The 8th and final limb of yoga... bliss
In a samadhi state, the distinction between self and other; subject and object falls away and you are left blissfully absorbed in the oneness of everything.
The word ‘Om’ represents the oneness of all existing things: the universe.
FUN FACTS FOR WORD NERDS: The word ‘universe’ comes from the prefix ‘uni’, meaning ‘one’, and the root word, ‘verse’, which means ‘word’. The universal sound is ‘Om’.
This sacred sound purportedly reveals itself to the inner ear of the enlightened yogi.
Here are some cool activities you can do to put yourself in touch with the oneness of everything:
Meditation: Chant 'OM'
Listen to NASA’s recording of the sound of the Universe.
Everyday life demands that we focus on the external world and plan for the future. As a result, we develop a habit of turning our attention outwardly - that is how the laundry gets done and dinner gets made, after all. So it's completely understandable that when we sit for meditation and try to focus our attention inwardly, our minds wander, drawn away by sensory stimulation or by memories of the past or thoughts about the future or ... or ... or ...
Meditation is the 7th of the 8 limbs of Classical yoga. It is the process of maintaining an unwavering, sustained focus on some object or internal physiological process (like breathing). Preparing for meditation requires us to hone our ability to concentrate (the 6th limb). Most of what we think of as 'meditation' exercises are actually concentration exercise that prepare us for getting into a meditative state - a flow state of continuous uninterrupted attention. In order to reach a meditative state, we must practice concentrating first.
A favourite concentration exercise of mine is the 31-points of light meditation (preparation for the 61-points exercise).
It is a great practice for a mind that likes to wander. The 31-points practice encourages your thoughts to move (through 31 specific points), spending just a moment on one point before moving to the next. It can train your mind to become inwardly oriented, calm and orderly.
Lie down and listen to the video for a quick run through the 31 points. When you’re familiar with them, you can practice without guidance and gradually increase the amount of time you spend focusing on each point.
As you practice and grow your ability to focus, you may find yourself slipping into a meditative state.

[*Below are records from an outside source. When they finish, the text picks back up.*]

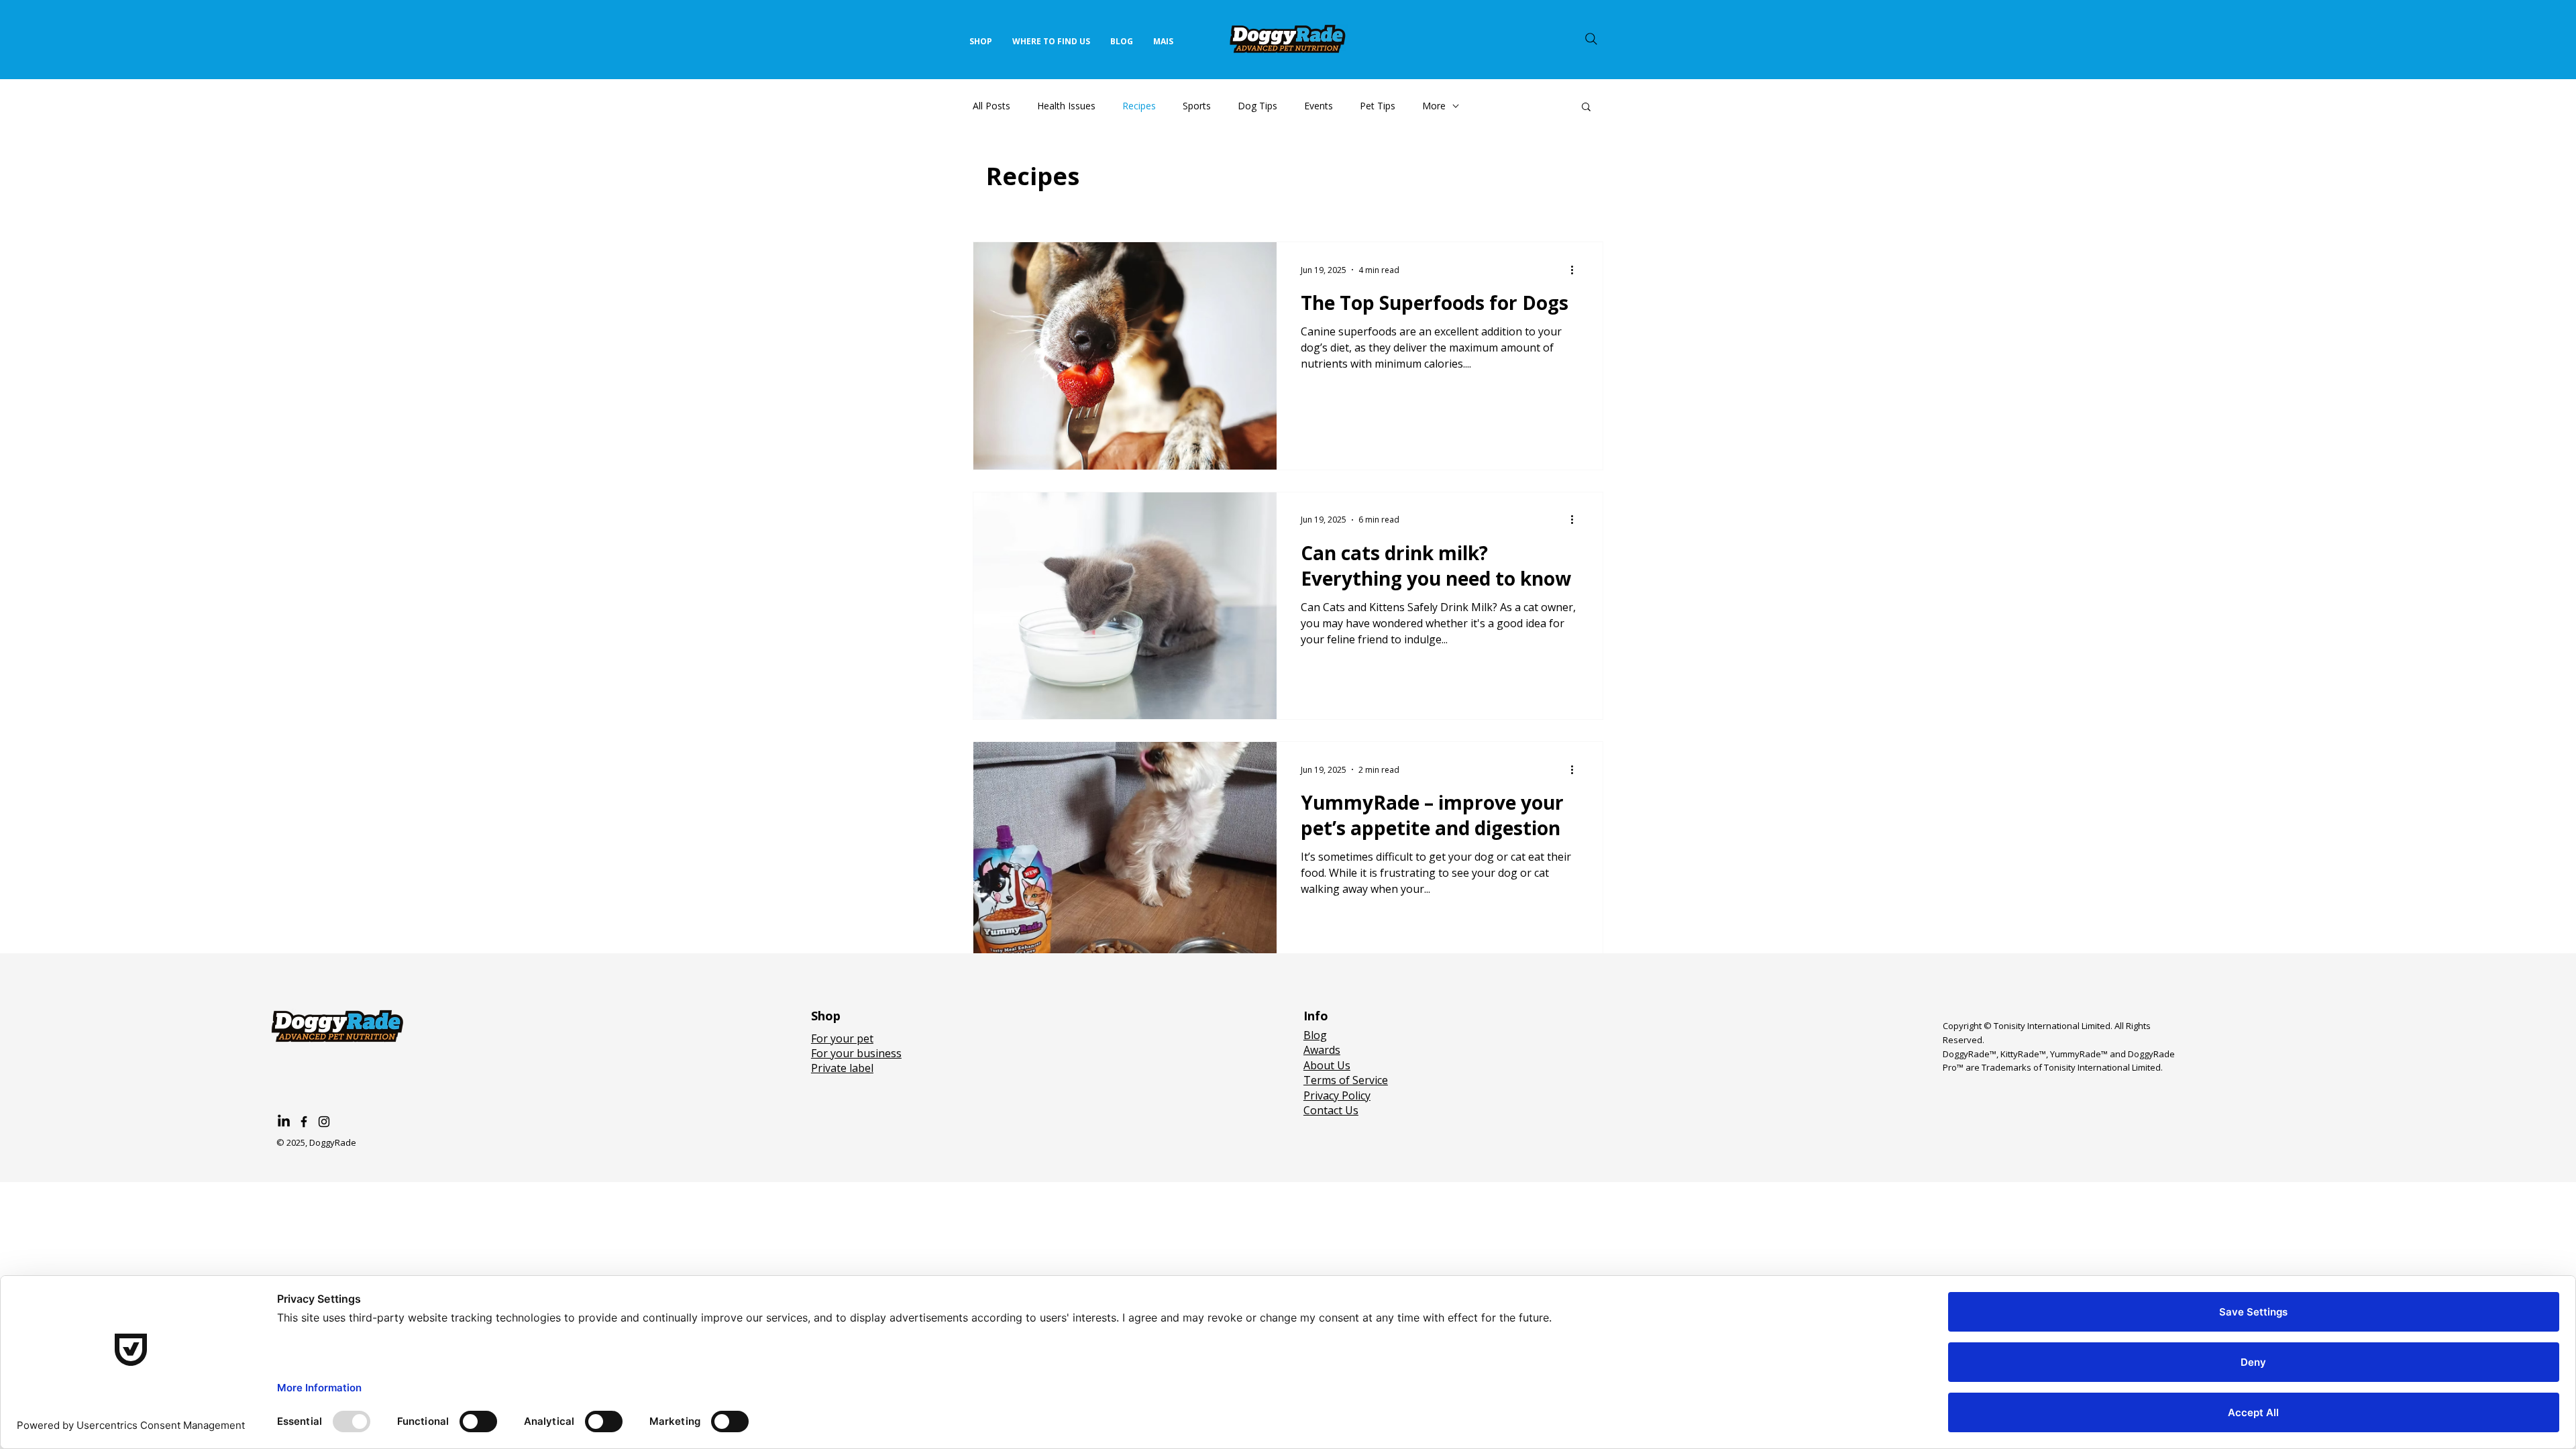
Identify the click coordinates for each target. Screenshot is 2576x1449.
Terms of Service (1345, 1080)
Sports (1197, 105)
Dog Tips (1257, 105)
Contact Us (1330, 1110)
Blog (1315, 1035)
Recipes (1139, 105)
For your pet (842, 1038)
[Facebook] (304, 1121)
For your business (856, 1053)
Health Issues (1066, 105)
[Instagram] (324, 1121)
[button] (1586, 108)
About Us (1326, 1065)
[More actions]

The 8-limbed path of yoga lays out a process for interiorizing your attention that eventually leads to a state of bliss. The process begins with the way you relate to the world (yama), then to yourself (niyama), body (asana), breath (pranayama), and inward focus of attention (pratyahara). All of this leads steadily towards deeper states of yoga, including states of Concentration (dharana), the 6th of 8 limbs of practice.
In concentration, awareness harmoniously flows towards a single object of focus. If you practice the first 5 limbs, you have laid the groundwork that will allow you to focus. It will also prepare you for entering into states of meditation and bliss (the final 2 limbs).
You might find yourself wondering what exactly you should direct your awareness towards? Just about anything: a mantra, your breath, bodily sensations, your heart, the pit of your throat, your navel, etc...one of my favourite recommendations from the Yoga Sutras is to focus on friendliness, compassion, delight, and equanimity (collectively known as the brahmaviharas) in order to become imbued with their energies.
Intention/Centering Thought: "My mind is quiet, focused and calm."
Breath/Meditation: Inhale and count to 8; exhale and count to 8
On the Mat: Practice some challenging balancing poses. It's hard to focus on anything other than the task of staying upright. (See the video below for a challenging standing balance pose practice)
Off the Mat: Cut down on multi-tasking. Practice pouring all of your focus and energy into just one thing at a time.